◆ Direction ◆
Rewrite the listing below as a JSON list of strings with one string per line, omitting blank lines.

· · ·

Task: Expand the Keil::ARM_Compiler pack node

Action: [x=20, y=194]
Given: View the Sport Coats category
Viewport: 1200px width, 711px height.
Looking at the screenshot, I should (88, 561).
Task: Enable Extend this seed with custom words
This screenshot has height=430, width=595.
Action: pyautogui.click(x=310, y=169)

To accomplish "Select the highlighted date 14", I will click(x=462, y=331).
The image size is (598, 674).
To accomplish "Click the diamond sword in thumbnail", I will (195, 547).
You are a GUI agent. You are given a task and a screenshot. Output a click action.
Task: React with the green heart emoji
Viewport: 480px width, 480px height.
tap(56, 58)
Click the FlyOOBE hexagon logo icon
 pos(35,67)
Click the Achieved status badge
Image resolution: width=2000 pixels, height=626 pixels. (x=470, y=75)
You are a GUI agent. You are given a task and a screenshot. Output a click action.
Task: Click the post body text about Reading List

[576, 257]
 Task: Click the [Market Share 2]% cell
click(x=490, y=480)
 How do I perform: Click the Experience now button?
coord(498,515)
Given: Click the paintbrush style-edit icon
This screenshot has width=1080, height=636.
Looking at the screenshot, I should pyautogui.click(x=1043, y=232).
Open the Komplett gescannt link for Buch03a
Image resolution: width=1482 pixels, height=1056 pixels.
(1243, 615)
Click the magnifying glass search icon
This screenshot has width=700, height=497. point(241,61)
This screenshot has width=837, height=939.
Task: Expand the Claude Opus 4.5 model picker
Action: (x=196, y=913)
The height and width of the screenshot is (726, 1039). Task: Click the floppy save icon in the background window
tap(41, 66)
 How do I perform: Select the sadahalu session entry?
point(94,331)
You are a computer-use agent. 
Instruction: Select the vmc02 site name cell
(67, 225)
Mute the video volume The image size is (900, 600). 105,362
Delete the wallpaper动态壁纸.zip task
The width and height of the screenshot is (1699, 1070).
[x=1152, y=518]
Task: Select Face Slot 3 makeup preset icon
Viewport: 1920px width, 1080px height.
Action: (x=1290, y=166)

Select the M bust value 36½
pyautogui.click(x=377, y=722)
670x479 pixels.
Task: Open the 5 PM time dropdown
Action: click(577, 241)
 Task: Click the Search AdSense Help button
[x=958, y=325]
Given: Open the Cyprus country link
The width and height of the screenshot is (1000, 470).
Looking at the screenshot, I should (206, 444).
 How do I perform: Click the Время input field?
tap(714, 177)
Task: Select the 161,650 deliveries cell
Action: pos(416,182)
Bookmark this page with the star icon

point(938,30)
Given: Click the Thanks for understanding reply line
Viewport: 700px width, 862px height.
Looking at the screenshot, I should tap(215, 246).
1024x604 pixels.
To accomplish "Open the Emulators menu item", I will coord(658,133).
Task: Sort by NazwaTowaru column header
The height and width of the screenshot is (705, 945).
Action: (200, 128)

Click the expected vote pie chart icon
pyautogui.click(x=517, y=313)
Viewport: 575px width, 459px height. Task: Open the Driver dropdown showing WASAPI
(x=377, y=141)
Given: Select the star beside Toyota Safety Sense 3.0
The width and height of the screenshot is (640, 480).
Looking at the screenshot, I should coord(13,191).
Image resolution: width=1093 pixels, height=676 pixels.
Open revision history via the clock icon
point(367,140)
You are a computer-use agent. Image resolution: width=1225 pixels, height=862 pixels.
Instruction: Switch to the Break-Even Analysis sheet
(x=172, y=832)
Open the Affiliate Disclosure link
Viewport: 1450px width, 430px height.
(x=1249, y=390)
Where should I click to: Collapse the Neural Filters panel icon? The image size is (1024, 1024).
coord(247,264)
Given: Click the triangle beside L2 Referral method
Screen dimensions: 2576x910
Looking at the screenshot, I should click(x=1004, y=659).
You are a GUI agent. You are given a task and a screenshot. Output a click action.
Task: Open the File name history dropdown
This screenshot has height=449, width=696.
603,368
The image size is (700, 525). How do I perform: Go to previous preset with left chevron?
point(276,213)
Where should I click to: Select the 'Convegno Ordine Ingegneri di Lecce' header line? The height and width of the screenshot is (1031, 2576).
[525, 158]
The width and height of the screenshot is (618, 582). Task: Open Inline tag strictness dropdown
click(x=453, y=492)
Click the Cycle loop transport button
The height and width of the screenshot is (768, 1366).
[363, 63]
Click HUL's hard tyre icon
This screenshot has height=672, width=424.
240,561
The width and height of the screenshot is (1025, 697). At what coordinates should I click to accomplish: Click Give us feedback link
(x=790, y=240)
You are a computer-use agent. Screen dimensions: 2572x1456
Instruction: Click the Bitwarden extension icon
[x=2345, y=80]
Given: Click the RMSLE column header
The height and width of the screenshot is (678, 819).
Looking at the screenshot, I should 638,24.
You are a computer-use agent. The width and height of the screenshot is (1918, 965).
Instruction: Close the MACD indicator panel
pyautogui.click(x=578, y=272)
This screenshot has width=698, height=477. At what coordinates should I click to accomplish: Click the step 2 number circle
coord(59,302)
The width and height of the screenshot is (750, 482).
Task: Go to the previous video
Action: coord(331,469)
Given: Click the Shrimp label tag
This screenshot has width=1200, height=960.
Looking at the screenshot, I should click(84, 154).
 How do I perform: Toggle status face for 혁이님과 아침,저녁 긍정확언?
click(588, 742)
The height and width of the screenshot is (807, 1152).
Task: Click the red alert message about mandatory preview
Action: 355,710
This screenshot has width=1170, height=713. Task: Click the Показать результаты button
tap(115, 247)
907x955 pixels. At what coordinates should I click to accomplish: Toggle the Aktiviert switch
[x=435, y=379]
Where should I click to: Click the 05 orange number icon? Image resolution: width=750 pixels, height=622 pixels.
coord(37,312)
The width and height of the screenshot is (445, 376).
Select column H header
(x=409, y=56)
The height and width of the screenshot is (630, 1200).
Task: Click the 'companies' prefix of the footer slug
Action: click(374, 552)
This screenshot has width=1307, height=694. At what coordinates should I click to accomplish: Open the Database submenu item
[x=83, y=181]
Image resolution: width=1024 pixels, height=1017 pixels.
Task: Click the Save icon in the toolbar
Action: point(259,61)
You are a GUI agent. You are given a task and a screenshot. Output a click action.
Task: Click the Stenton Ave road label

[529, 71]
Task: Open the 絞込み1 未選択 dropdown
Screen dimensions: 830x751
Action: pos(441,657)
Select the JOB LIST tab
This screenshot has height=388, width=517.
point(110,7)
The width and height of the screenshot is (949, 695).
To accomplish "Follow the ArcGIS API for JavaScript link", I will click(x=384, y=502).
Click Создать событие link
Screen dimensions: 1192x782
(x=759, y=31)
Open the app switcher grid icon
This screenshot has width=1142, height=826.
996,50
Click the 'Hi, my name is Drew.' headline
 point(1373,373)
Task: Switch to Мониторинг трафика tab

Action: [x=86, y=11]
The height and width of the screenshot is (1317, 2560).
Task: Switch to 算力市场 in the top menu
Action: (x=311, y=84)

· · ·

◆ Exercise response ◆
[
  "Task: Expand the Keil::ARM_Compiler pack node",
  "Action: [x=20, y=194]",
  "Given: View the Sport Coats category",
  "Viewport: 1200px width, 711px height.",
  "Looking at the screenshot, I should (88, 561).",
  "Task: Enable Extend this seed with custom words",
  "This screenshot has height=430, width=595.",
  "Action: pyautogui.click(x=310, y=169)",
  "To accomplish \"Select the highlighted date 14\", I will click(x=462, y=331).",
  "The image size is (598, 674).",
  "To accomplish \"Click the diamond sword in thumbnail\", I will (195, 547).",
  "You are a GUI agent. You are given a task and a screenshot. Output a click action.",
  "Task: React with the green heart emoji",
  "Viewport: 480px width, 480px height.",
  "tap(56, 58)",
  "Click the FlyOOBE hexagon logo icon",
  " pos(35,67)",
  "Click the Achieved status badge",
  "Image resolution: width=2000 pixels, height=626 pixels. (x=470, y=75)",
  "You are a GUI agent. You are given a task and a screenshot. Output a click action.",
  "Task: Click the post body text about Reading List",
  "[576, 257]",
  " Task: Click the [Market Share 2]% cell",
  "click(x=490, y=480)",
  " How do I perform: Click the Experience now button?",
  "coord(498,515)",
  "Given: Click the paintbrush style-edit icon",
  "This screenshot has width=1080, height=636.",
  "Looking at the screenshot, I should pyautogui.click(x=1043, y=232).",
  "Open the Komplett gescannt link for Buch03a",
  "Image resolution: width=1482 pixels, height=1056 pixels.",
  "(1243, 615)",
  "Click the magnifying glass search icon",
  "This screenshot has width=700, height=497. point(241,61)",
  "This screenshot has width=837, height=939.",
  "Task: Expand the Claude Opus 4.5 model picker",
  "Action: (x=196, y=913)",
  "The height and width of the screenshot is (726, 1039). Task: Click the floppy save icon in the background window",
  "tap(41, 66)",
  " How do I perform: Select the sadahalu session entry?",
  "point(94,331)",
  "You are a computer-use agent. ",
  "Instruction: Select the vmc02 site name cell",
  "(67, 225)",
  "Mute the video volume The image size is (900, 600). 105,362",
  "Delete the wallpaper动态壁纸.zip task",
  "The width and height of the screenshot is (1699, 1070).",
  "[x=1152, y=518]",
  "Task: Select Face Slot 3 makeup preset icon",
  "Viewport: 1920px width, 1080px height.",
  "Action: (x=1290, y=166)",
  "Select the M bust value 36½",
  "pyautogui.click(x=377, y=722)",
  "670x479 pixels.",
  "Task: Open the 5 PM time dropdown",
  "Action: click(577, 241)",
  " Task: Click the Search AdSense Help button",
  "[x=958, y=325]",
  "Given: Open the Cyprus country link",
  "The width and height of the screenshot is (1000, 470).",
  "Looking at the screenshot, I should (206, 444).",
  " How do I perform: Click the Время input field?",
  "tap(714, 177)",
  "Task: Select the 161,650 deliveries cell",
  "Action: pos(416,182)",
  "Bookmark this page with the star icon",
  "point(938,30)",
  "Given: Click the Thanks for understanding reply line",
  "Viewport: 700px width, 862px height.",
  "Looking at the screenshot, I should tap(215, 246).",
  "1024x604 pixels.",
  "To accomplish \"Open the Emulators menu item\", I will coord(658,133).",
  "Task: Sort by NazwaTowaru column header",
  "The height and width of the screenshot is (705, 945).",
  "Action: (200, 128)",
  "Click the expected vote pie chart icon",
  "pyautogui.click(x=517, y=313)",
  "Viewport: 575px width, 459px height. Task: Open the Driver dropdown showing WASAPI",
  "(x=377, y=141)",
  "Given: Select the star beside Toyota Safety Sense 3.0",
  "The width and height of the screenshot is (640, 480).",
  "Looking at the screenshot, I should coord(13,191).",
  "Image resolution: width=1093 pixels, height=676 pixels.",
  "Open revision history via the clock icon",
  "point(367,140)",
  "You are a computer-use agent. Image resolution: width=1225 pixels, height=862 pixels.",
  "Instruction: Switch to the Break-Even Analysis sheet",
  "(x=172, y=832)",
  "Open the Affiliate Disclosure link",
  "Viewport: 1450px width, 430px height.",
  "(x=1249, y=390)",
  "Where should I click to: Collapse the Neural Filters panel icon? The image size is (1024, 1024).",
  "coord(247,264)",
  "Given: Click the triangle beside L2 Referral method",
  "Screen dimensions: 2576x910",
  "Looking at the screenshot, I should click(x=1004, y=659).",
  "You are a GUI agent. You are given a task and a screenshot. Output a click action.",
  "Task: Open the File name history dropdown",
  "This screenshot has height=449, width=696.",
  "603,368",
  "The image size is (700, 525). How do I perform: Go to previous preset with left chevron?",
  "point(276,213)",
  "Where should I click to: Select the 'Convegno Ordine Ingegneri di Lecce' header line? The height and width of the screenshot is (1031, 2576).",
  "[525, 158]",
  "The width and height of the screenshot is (618, 582). Task: Open Inline tag strictness dropdown",
  "click(x=453, y=492)",
  "Click the Cycle loop transport button",
  "The height and width of the screenshot is (768, 1366).",
  "[363, 63]",
  "Click HUL's hard tyre icon",
  "This screenshot has height=672, width=424.",
  "240,561",
  "The width and height of the screenshot is (1025, 697). At what coordinates should I click to accomplish: Click Give us feedback link",
  "(x=790, y=240)",
  "You are a computer-use agent. Screen dimensions: 2572x1456",
  "Instruction: Click the Bitwarden extension icon",
  "[x=2345, y=80]",
  "Given: Click the RMSLE column header",
  "The height and width of the screenshot is (678, 819).",
  "Looking at the screenshot, I should 638,24.",
  "You are a computer-use agent. The width and height of the screenshot is (1918, 965).",
  "Instruction: Close the MACD indicator panel",
  "pyautogui.click(x=578, y=272)",
  "This screenshot has width=698, height=477. At what coordinates should I click to accomplish: Click the step 2 number circle",
  "coord(59,302)",
  "The width and height of the screenshot is (750, 482).",
  "Task: Go to the previous video",
  "Action: coord(331,469)",
  "Given: Click the Shrimp label tag",
  "This screenshot has width=1200, height=960.",
  "Looking at the screenshot, I should click(84, 154).",
  " How do I perform: Toggle status face for 혁이님과 아침,저녁 긍정확언?",
  "click(588, 742)",
  "The height and width of the screenshot is (807, 1152).",
  "Task: Click the red alert message about mandatory preview",
  "Action: 355,710",
  "This screenshot has width=1170, height=713. Task: Click the Показать результаты button",
  "tap(115, 247)",
  "907x955 pixels. At what coordinates should I click to accomplish: Toggle the Aktiviert switch",
  "[x=435, y=379]",
  "Where should I click to: Click the 05 orange number icon? Image resolution: width=750 pixels, height=622 pixels.",
  "coord(37,312)",
  "The width and height of the screenshot is (445, 376).",
  "Select column H header",
  "(x=409, y=56)",
  "The height and width of the screenshot is (630, 1200).",
  "Task: Click the 'companies' prefix of the footer slug",
  "Action: click(374, 552)",
  "This screenshot has width=1307, height=694. At what coordinates should I click to accomplish: Open the Database submenu item",
  "[x=83, y=181]",
  "Image resolution: width=1024 pixels, height=1017 pixels.",
  "Task: Click the Save icon in the toolbar",
  "Action: point(259,61)",
  "You are a GUI agent. You are given a task and a screenshot. Output a click action.",
  "Task: Click the Stenton Ave road label",
  "[529, 71]",
  "Task: Open the 絞込み1 未選択 dropdown",
  "Screen dimensions: 830x751",
  "Action: pos(441,657)",
  "Select the JOB LIST tab",
  "This screenshot has height=388, width=517.",
  "point(110,7)",
  "The width and height of the screenshot is (949, 695).",
  "To accomplish \"Follow the ArcGIS API for JavaScript link\", I will click(x=384, y=502).",
  "Click Создать событие link",
  "Screen dimensions: 1192x782",
  "(x=759, y=31)",
  "Open the app switcher grid icon",
  "This screenshot has width=1142, height=826.",
  "996,50",
  "Click the 'Hi, my name is Drew.' headline",
  " point(1373,373)",
  "Task: Switch to Мониторинг трафика tab",
  "Action: [x=86, y=11]",
  "The height and width of the screenshot is (1317, 2560).",
  "Task: Switch to 算力市场 in the top menu",
  "Action: (x=311, y=84)"
]